Hawaii's Voter Turnout (Sue Miller)|
Hillside Development Above Ka Iwi State Park
Affordable Shelter Committee (Jackie Parnell)
Rail Transit Meeting on August 28 (Charles Carole)
Membership News (Teresa Lau)
LWV Committee to Study Hawaii Drug Policy (Suzanne Meisenzahl)
League Urges Governor to Save Kukui Gardens (Jackie Parnell)
Hawaii's Voter Turnout
It was with great interest that I have read the recent articles on voter turnout in Hawaii. Many times the statistics and numbers provided in one article conflict with those provided in another with quoted 2004 voter turnout percentages ranging from 40% to a high of 56%.
In reviewing some of the articles further, it turns out that "Voter Turnout" is defined in different ways. Depending on who is the source of the information provided to the media and how critical the situation is portrayed, voter turnout is defined as: 1) the ratio of number of persons who vote compared to the number of persons who are 18 or older; 2) versus refined population estimates that remove Hawaii's large number of military personnel or other demographic groups; and 3) other articles seem to indicate that voter turnout is based on the number of registered voters.
In order to assess whether the voter turnout situation is a "true" problem for Hawaii and whether Hawaii's turnout is comparable to the mainland turnout, a comparison of apples to apples is necessary. Based on data that was pulled from the Census Bureau and the State Office of Elections, I developed the following table to compare Hawaii's voter turnout in the last three Presidential elections, based on population over the age 18, to the nation's voter turnout.
Based on the above table, the local media's chest-beating and attention placed on this issue is justified. Hawaii's voter turnout is less than 50% and is getting worse when compared to the mainland. Hawaii's voter turnout has decreased significantly in the past 10 years and although it appears that this trend was reversed with the turnout increase from the 2000 to the 2004 elections, the disparity between Hawaii's and the nation's voter turnout continued to grow during the same period.
Luckily, the Honolulu City Clerk's office recognized this growing problem and, rather than studying the situation to death, took action to make voting more accessible. With approved funding from the City Council of approximately $80,000, in July the City Clerk's office mailed more than 236,000 applications for absentee ballots to all of the households in Honolulu with a registered voter.
Absentee balloting, a practice that became common in the 1800s to allow fighting soldiers temporarily away from home to vote, is the most convenient and popular method for voters to participate in the democratic process. According to Mr. Glen Takahashi, the City's Election Officer, absentee balloting, along with early walk-in voting, accounted for more than 30% of the Honolulu votes made in the 2004 elections. Also, the number of persons voting by absentee ballot grew 25% from 2002 to 2004, from 55,000 to 70,000 voters.

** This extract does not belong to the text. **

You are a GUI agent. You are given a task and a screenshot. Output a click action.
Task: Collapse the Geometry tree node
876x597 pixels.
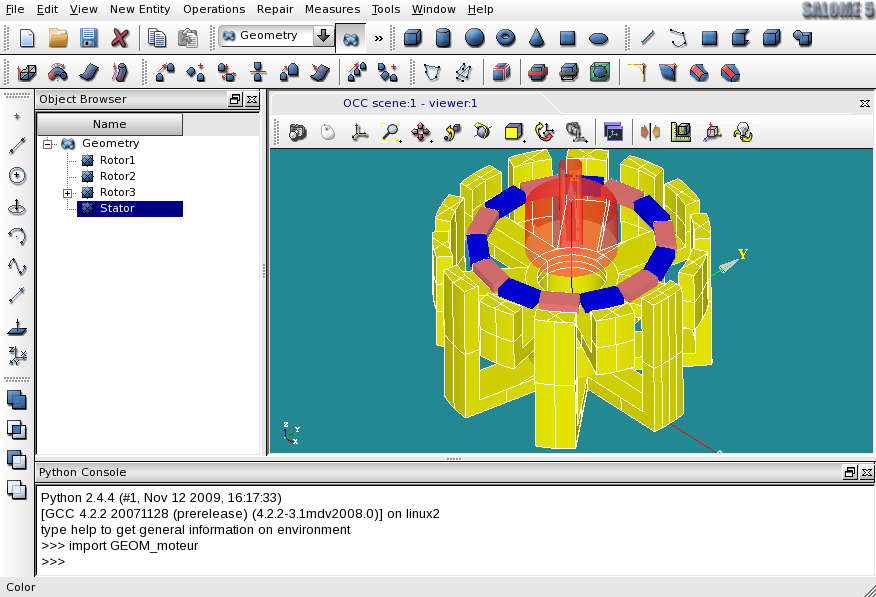point(47,144)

In Hawaii, it is especially easy to vote via an absentee ballot since voters are not required to state their reason or excuse for voting by absentee ballot and the postage for the mailing of the ballots is paid by the state. Absentee ballots allow people the flexibility to vote when it is convenient for their schedules as well as avoiding parking jams and long lines.
Through the Honolulu City Clerk's efforts, it is anticipated that more Honolulu voters will apply for their absentee ballots and actually vote not only in the upcoming 2006 elections but in all the elections that follow. According to Mr. Takahashi, 80 to 90% of applicants for absentee ballots return their votes and the majority continue to vote using absentee ballots in subsequent elections, indicating that a high correlation between absentee ballot applications and voter turnout may exist.
In addition, the City's efforts already appear successful in generating more interest in absentee voting. The City has already received 30,000 applications from Honolulu voters (as of August 2nd), nearly half of the number of absentee voters in 2004.
Although the jury is still out on how successful this mailout of applications will be in actually increasing voter turnout, I am grateful that a government agency is proactive in addressing this problem. Kudos to the Honolulu City Clerk's office and may we have more initiatives such as this that endeavors to engage everyone in the democratic process!